Topology-enhanced machine learning model (Top-ML) for anticancer peptide prediction
This work addresses the problem of identifying therapeutic peptides for cancer treatment, offering an interpretable method that is incremental in improving featurization for existing machine learning models.
The paper tackled the bottleneck of inefficient peptide featurization in AI-based anticancer peptide prediction by proposing Top-ML, which uses topological features from sequence connection information, achieving state-of-the-art or comparable performance on benchmark datasets like AntiCP 2.0 and mACPpred 2.0.
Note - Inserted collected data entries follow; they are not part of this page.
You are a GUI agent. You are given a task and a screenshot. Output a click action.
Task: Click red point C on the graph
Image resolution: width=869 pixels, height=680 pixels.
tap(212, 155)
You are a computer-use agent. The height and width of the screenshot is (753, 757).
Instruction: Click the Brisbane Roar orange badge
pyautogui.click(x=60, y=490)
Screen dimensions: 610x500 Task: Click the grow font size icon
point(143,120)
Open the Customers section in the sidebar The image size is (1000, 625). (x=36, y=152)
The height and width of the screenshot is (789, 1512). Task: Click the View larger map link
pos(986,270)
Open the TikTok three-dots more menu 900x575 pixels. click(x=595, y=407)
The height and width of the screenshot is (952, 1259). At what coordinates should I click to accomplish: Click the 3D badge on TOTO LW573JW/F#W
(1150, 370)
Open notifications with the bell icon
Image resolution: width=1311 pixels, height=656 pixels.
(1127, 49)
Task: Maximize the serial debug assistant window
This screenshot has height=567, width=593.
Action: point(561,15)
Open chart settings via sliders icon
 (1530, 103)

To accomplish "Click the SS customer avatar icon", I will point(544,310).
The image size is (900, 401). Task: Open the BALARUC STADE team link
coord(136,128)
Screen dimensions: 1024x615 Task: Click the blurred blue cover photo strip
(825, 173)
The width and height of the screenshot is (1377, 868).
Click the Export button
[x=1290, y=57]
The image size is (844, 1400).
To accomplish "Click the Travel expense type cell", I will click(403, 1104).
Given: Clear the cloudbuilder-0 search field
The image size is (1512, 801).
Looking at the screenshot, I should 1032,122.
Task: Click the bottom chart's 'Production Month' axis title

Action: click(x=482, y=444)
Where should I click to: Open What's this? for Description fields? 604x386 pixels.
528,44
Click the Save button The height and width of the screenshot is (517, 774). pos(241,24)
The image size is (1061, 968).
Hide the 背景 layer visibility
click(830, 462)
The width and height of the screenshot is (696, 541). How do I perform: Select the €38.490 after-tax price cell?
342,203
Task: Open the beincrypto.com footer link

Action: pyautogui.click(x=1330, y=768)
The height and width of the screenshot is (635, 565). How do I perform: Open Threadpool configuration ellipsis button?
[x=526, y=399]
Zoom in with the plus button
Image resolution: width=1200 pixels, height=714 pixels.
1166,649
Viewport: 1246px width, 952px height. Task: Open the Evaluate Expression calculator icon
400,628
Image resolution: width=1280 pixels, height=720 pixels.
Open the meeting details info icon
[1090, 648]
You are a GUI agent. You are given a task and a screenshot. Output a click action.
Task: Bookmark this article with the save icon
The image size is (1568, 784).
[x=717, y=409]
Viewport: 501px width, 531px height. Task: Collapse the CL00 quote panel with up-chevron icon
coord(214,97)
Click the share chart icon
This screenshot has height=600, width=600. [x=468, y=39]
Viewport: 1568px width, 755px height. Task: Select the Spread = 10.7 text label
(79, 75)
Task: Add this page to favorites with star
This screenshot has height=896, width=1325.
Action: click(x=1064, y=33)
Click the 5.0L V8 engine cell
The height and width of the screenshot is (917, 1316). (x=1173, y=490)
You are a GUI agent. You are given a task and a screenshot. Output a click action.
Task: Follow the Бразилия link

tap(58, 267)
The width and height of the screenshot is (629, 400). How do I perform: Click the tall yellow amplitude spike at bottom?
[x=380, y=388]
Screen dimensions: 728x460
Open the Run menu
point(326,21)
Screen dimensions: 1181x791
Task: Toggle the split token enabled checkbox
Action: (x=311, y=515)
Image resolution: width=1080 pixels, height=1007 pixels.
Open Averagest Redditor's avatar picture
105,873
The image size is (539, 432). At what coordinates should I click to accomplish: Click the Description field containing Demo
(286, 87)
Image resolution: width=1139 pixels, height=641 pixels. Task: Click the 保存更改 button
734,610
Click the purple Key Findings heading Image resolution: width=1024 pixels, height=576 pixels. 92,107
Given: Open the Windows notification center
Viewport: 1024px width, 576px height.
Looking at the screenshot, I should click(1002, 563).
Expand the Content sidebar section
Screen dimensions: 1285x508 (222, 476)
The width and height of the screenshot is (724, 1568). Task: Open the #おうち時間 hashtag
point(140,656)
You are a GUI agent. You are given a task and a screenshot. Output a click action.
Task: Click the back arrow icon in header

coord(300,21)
Recently, therapeutic peptides have demonstrated great promise for cancer treatment. To explore powerful anticancer peptides, artificial intelligence (AI)-based approaches have been developed to systematically screen potential candidates. However, the lack of efficient featurization of peptides has become a bottleneck for these machine-learning models. In this paper, we propose a topology-enhanced machine learning model (Top-ML) for anticancer peptides prediction. Our Top-ML employs peptide topological features derived from its sequence "connection" information characterized by vector and spectral descriptors. Our Top-ML model, employing an Extra-Trees classifier, has been validated on the AntiCP 2.0 and mACPpred 2.0 benchmark datasets, achieving state-of-the-art performance or results comparable to existing deep learning models, while providing greater interpretability. Our results highlight the potential of leveraging novel topology-based featurization to accelerate the identification of anticancer peptides.